De las 35 islas con una media de cuatro colectores cada una, más de diez están actualmente fuera de servicio. Algunas incluso no funcionaron nunca, como las instaladas en la plaza de Eduardo Chao. Otras, como las de Concepción Areal o Uruguay lo hicieron de forma intermitente, ya que las averías las dejaron inutilizadas durante meses. A éstas se le unen varias de la Plaza de Compostela y García Olloqui, también inutilizadas y que, previsiblemente, no volverán a funcionar.
Los técnicos municipales contabilizan una media de cuatro incidencias semanales en el sistema que eleva los contenedores a la superficie. Si bien, los 120 colectores nunca tuvieron un servicio de mantenimiento y los técnicos sólo los supervisaban cuando una fallo obligaba a repararlos. Esta carencia está ya resuelta. El gobierno local aprobó ayer en junta de gobierno la contratación de este servicio por más de 53.000 euros y del que se encargará durante este año la empresa Formato Verde.
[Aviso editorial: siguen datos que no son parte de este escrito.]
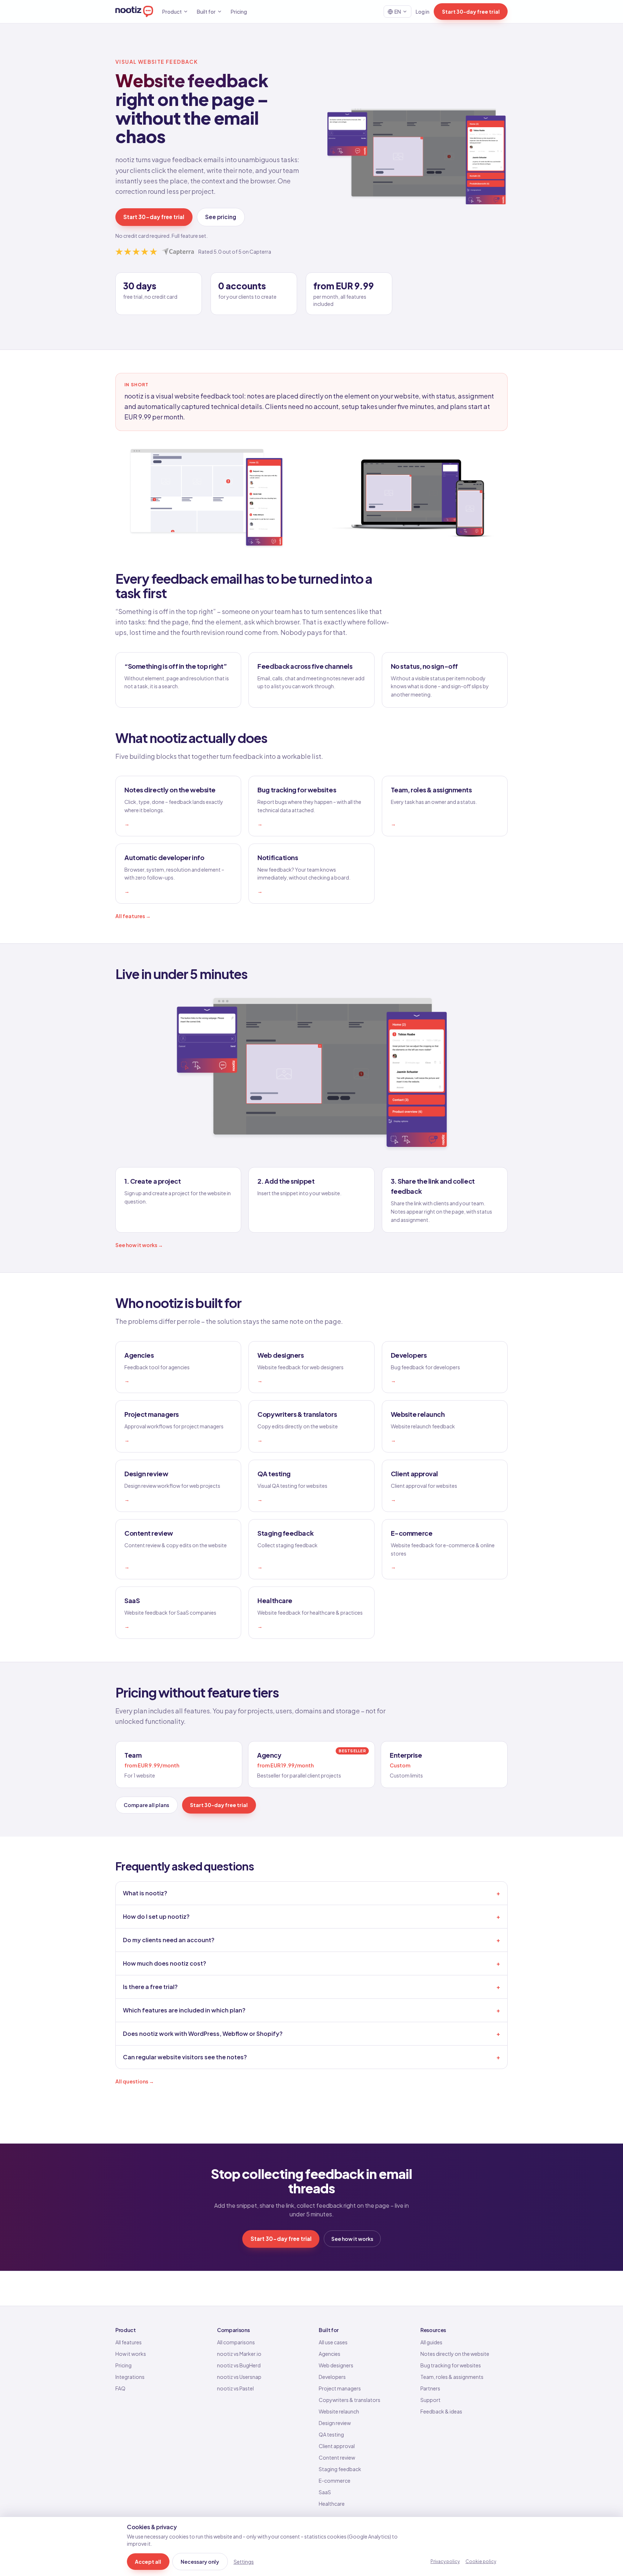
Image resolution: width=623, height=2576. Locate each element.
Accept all (148, 2561)
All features (128, 2342)
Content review (337, 2457)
Pero esta medida no garantiza, sin embargo, que el sistema de contenedores subterráneo no vuelva a fallar. El contrato es de sólo un año y sin posibilidad de prórroga, ya que desde el gobierno local argumentan que se trata del primer contrato de este tipo y, por lo tanto, no se tiene suficiente experiencia par garantizar su buen funcionamiento.
Otro de los motivos que esgrime el Concello para mantener precintadas siete de las islas ecológicas que están actualmente fuera de servicio es la falta de garantías de seguridad. Ninguno de los contenedores de las calles Uruguay, Colón, Plaza de Compostela, García Olloqui y Concepción Areal tienen el Certificado Europeo (CE). Un documento que debe otorgar el fabricante y que garantizaría que el sistema cumple las medidas mínimas de seguridad.
Fracaso
El fracaso de este sistema y el gasto que supone la reparación de cada isla de colectores –estimado en más de 1.000 euros– provocó incluso que el gobierno local descartara ampliarlo a las calles humanizadas durante el año pasado.
A las averías y a la falta de certificado de seguridad, el departamento de Limpieza añade un tercer argumento para clausurar algunas de estas contenedores. Así, desde febrero de 2008, cuando falleció un operario en Santiago que quedó atrapado en uno de estos mecanismos, el gobierno local mantiene precintados doce de los colectores de la ciudad que son iguales a los de la capital gallega. “Hasta que se esclarezca lo que pasó, no se van a abrir”, concluyen.